Abstract
PURPOSE: Age-related macular degeneration (AMD), the leading cause of blindness in western populations, is associated with an overactive complement system, and an increase in circulating antibodies against certain epitopes, including elastin. As loss of the elastin layer of Bruch's membrane (BrM) has been reported in aging and AMD, we previously showed that immunization with elastin peptide oxidatively modified by cigarette smoke (ox-elastin), exacerbated ocular pathology in the smoke-induced ocular pathology (SIOP) model. Here we asked whether ox-elastin peptide-based immunotherapy (PIT) ameliorates damage.

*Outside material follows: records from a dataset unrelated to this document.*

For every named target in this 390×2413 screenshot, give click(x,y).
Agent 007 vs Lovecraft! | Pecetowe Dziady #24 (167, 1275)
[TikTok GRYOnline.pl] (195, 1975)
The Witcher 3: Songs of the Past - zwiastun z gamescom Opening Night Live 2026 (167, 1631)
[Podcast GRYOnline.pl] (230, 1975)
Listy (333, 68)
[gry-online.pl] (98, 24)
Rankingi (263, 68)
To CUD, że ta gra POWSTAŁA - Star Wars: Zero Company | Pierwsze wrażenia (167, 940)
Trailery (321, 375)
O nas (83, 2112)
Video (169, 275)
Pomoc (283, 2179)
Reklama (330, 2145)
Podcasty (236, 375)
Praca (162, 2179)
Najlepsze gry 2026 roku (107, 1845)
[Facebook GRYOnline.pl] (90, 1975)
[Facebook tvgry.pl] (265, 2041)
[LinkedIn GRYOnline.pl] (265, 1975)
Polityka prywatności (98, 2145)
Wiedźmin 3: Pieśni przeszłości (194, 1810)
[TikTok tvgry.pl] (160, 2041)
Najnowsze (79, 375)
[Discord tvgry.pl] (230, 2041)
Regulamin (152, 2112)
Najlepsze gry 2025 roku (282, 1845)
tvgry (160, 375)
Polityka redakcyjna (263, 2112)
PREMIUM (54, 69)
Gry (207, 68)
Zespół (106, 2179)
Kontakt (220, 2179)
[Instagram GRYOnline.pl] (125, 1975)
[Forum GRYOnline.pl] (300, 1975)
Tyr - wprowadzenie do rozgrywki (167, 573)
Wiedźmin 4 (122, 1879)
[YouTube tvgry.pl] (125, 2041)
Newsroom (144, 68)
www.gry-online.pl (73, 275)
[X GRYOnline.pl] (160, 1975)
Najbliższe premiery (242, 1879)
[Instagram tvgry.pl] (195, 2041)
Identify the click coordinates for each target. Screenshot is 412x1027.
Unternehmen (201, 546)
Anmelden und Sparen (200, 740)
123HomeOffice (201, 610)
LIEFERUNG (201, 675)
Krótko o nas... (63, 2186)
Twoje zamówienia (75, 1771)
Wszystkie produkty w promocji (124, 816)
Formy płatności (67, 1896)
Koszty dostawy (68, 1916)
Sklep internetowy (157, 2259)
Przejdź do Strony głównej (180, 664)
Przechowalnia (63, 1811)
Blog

METHODS: C57BL/6J mice were injected with ox-elastin peptide at two doses via weekly subcutaneous administration, while exposed to cigarette smoke for 6 months. FcγR-/- and uninjected C57BL/6J mice served as controls. Retinal morphology was assessed by electron microscopy, and complement activation, antibody deposition and mechanisms of immunological tolerance were assessed by Western blotting and ELISA.
RESULTS: Elimination of Fcγ receptors, preventing antigen/antibody-dependent cytotoxicity, protected against SIOP. Mice receiving PIT with low dose ox-elastin (LD-PIT) exhibited reduced humoral immunity, reduced complement activation and IgG/IgM deposition in the RPE/choroid, and largely a preserved BrM. While there is no direct evidence of ox-elastin pathogenicity, LD-PIT reduced IFNγ and increased IL-4 within RPE/choroid. High dose PIT was not protective.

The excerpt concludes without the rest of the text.